Texte fourni
============================================================

M. Sarkozy ne peut en effet ignorer que le désengagement d’Afghanistan est plus facile à dire qu’à faire. Prévue d’ici deux ans, en 2014, l’évacuation de nos valeureuses troupes risque entre-temps de se heurter à la mauvaise humeur des Américains et plus encore à la mauvaise volonté des Russes, lesquels pourraient voir dans la mise à disposition conditionnelle de leurs gros transporteurs aériens - dont nous sommes hélas totalement dépendants - et de la traversée de leur espace aérien, un argument de poids dans les discussions qu’ils ont actuellement avec le camp occidentaliste.

============================================================

Matériel recueilli
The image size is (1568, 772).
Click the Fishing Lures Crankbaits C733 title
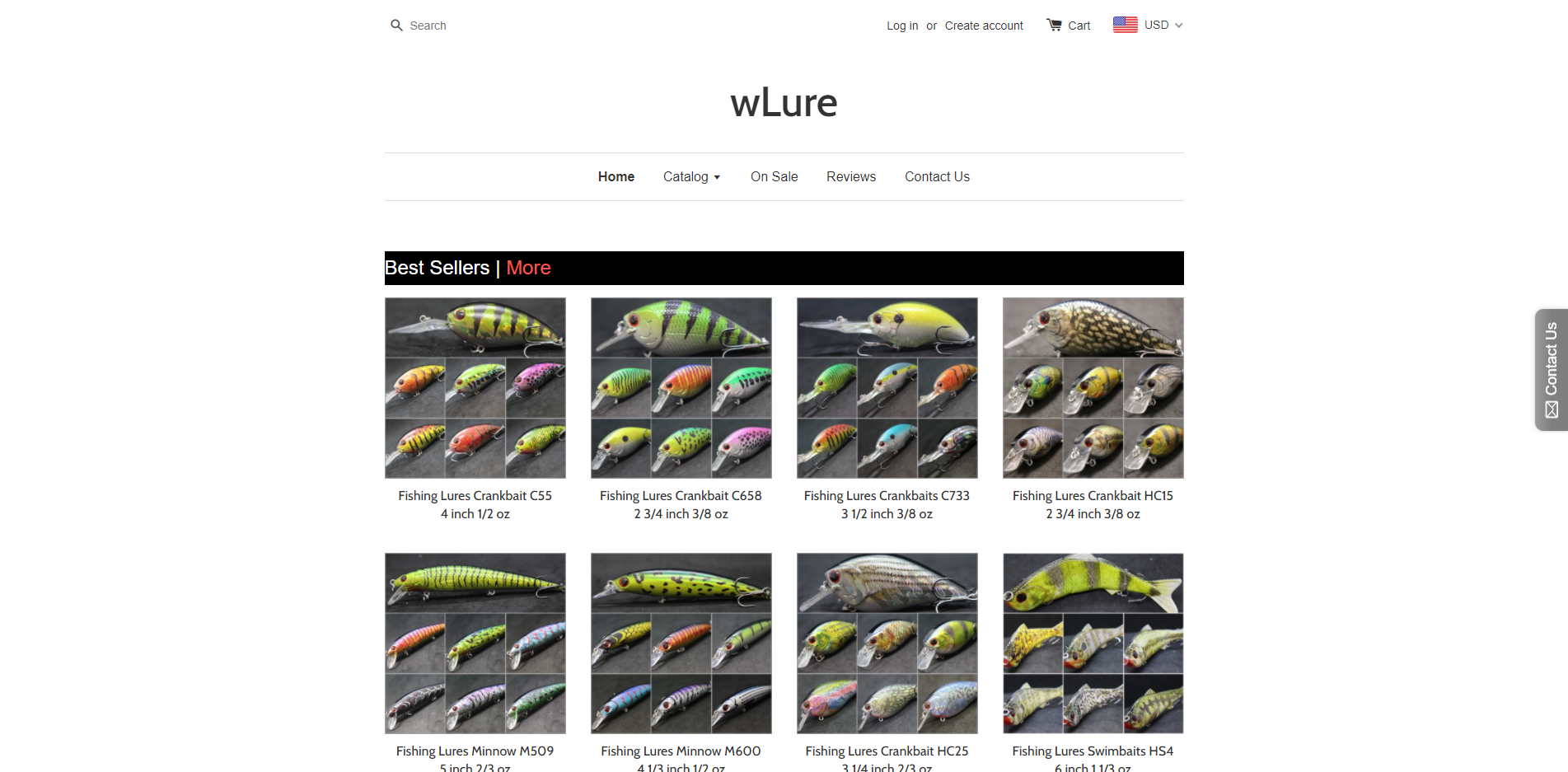pos(887,496)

============================================================

Consigne
Reprenez le texte sur le désengagement d'Afghanistan et poursuivez-le à partir de sa dernière phrase.

Résultat attendu
En premier lieu, dans les tractations relatives à l’installation du « bouclier anti-missiles » américain en Europe orientale 2. Et aussi, et surtout, en raison du veto mis par Vladimir Poutine - en principe de nouveau au Kremlin d’ici quelques semaines - à toute intervention étrangère contre le régime laïc syrien. En l’occurrence, Russie et Chine sont décidées à camper sur leurs positions et à refuser à la « Communauté internationale » leur feu vert au Conseil de sécurité en vue d’une action armée contre Damas ; celle-ci orchestrée par Mme Clinton et interprétée par la « Bande des Quatre », France, R-U, Allemagne et Turquie… Cette dernière jouant double partition : néo-ottomane avec les Palestiniens qu’Ankara cajole et avec les nouveaux pouvoirs islamistes du Maghreb ; euratlantique avec l’Otan, malgré ses fâcheries avec l’Élysée à propos de lois scélérates électoralement rentables auprès des communautés arméniennes et israélites, et sa brouille avec Tel-Aviv pour des questions de préséances et d’excuses refusées.
Les Français sont donc « mal-partis » pour se désengager du guêpier afghan dans les meilleurs délais et dans des conditions optimales, même si pour l’heure Kaboul ne paraît pas devoir se transformer - ce qu’à Dieu ne plaise - en « piège infernal » façon Diên Biên Phu… Cela malgré les hommes qui tombent régulièrement mais sûrement : 82 en tout depuis le 6 décembre 2001 et le premier déploiement de 220 combattants à Marzar-e-Sharif… les trois premiers morts attendront 2004 avec le début du soulèvement contre l’occupant à la suite de la rébellion irakienne.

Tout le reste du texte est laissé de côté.